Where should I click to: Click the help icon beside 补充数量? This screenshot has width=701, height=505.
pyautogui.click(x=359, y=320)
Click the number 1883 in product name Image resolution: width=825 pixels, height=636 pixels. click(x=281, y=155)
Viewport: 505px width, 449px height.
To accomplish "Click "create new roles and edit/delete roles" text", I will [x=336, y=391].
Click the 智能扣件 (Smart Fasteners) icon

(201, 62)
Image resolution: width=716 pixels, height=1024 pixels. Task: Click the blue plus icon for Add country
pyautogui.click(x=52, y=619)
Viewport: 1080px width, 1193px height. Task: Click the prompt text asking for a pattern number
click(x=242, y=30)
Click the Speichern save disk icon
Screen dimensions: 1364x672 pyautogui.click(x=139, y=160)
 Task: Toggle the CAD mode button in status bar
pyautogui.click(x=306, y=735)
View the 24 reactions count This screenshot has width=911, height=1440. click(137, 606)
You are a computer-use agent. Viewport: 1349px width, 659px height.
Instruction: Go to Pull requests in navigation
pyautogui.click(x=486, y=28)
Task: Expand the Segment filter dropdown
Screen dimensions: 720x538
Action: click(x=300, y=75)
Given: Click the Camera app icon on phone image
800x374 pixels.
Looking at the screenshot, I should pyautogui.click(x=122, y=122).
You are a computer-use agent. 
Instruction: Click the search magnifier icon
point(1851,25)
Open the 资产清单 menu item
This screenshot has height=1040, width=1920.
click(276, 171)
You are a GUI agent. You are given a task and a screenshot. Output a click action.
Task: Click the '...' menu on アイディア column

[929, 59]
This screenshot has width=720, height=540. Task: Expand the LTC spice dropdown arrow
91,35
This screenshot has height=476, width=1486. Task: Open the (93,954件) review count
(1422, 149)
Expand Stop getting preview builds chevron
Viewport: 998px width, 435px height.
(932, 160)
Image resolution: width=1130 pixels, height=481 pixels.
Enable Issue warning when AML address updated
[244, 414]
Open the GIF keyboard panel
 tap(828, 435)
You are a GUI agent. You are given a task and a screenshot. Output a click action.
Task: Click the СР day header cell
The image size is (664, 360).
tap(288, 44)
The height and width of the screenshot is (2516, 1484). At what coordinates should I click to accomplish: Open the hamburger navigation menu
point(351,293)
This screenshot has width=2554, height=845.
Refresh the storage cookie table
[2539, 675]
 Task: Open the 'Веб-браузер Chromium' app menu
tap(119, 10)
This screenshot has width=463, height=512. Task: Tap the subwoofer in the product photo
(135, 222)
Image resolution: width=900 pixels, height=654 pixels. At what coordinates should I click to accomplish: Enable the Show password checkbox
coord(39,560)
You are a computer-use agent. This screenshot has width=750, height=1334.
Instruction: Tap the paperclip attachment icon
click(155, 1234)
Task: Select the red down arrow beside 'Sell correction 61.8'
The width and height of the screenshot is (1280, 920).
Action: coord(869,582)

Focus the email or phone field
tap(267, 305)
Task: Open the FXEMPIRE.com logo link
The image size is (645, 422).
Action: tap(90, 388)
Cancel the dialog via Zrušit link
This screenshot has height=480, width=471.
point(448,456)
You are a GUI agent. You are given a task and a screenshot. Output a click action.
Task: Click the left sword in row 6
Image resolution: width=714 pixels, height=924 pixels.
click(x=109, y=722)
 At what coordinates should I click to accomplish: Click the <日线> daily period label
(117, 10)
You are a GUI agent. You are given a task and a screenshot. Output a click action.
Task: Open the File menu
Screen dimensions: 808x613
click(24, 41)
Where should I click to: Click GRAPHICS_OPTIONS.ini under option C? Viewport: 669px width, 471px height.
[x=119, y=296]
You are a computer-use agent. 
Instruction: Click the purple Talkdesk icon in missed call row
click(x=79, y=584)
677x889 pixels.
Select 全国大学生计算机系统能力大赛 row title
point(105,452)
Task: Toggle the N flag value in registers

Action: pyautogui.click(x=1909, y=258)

•••••

■ WHAT IS NEEDED: Copy out precisely the lines from the line with "Click the Speichern save disk icon" to the line with "View the 24" in the material above, including those two lines and omitting all the rest.

■ THE ANSWER:
Click the Speichern save disk icon
Screen dimensions: 1364x672 pyautogui.click(x=139, y=160)
 Task: Toggle the CAD mode button in status bar
pyautogui.click(x=306, y=735)
View the 24 reactions count This screenshot has width=911, height=1440. click(137, 606)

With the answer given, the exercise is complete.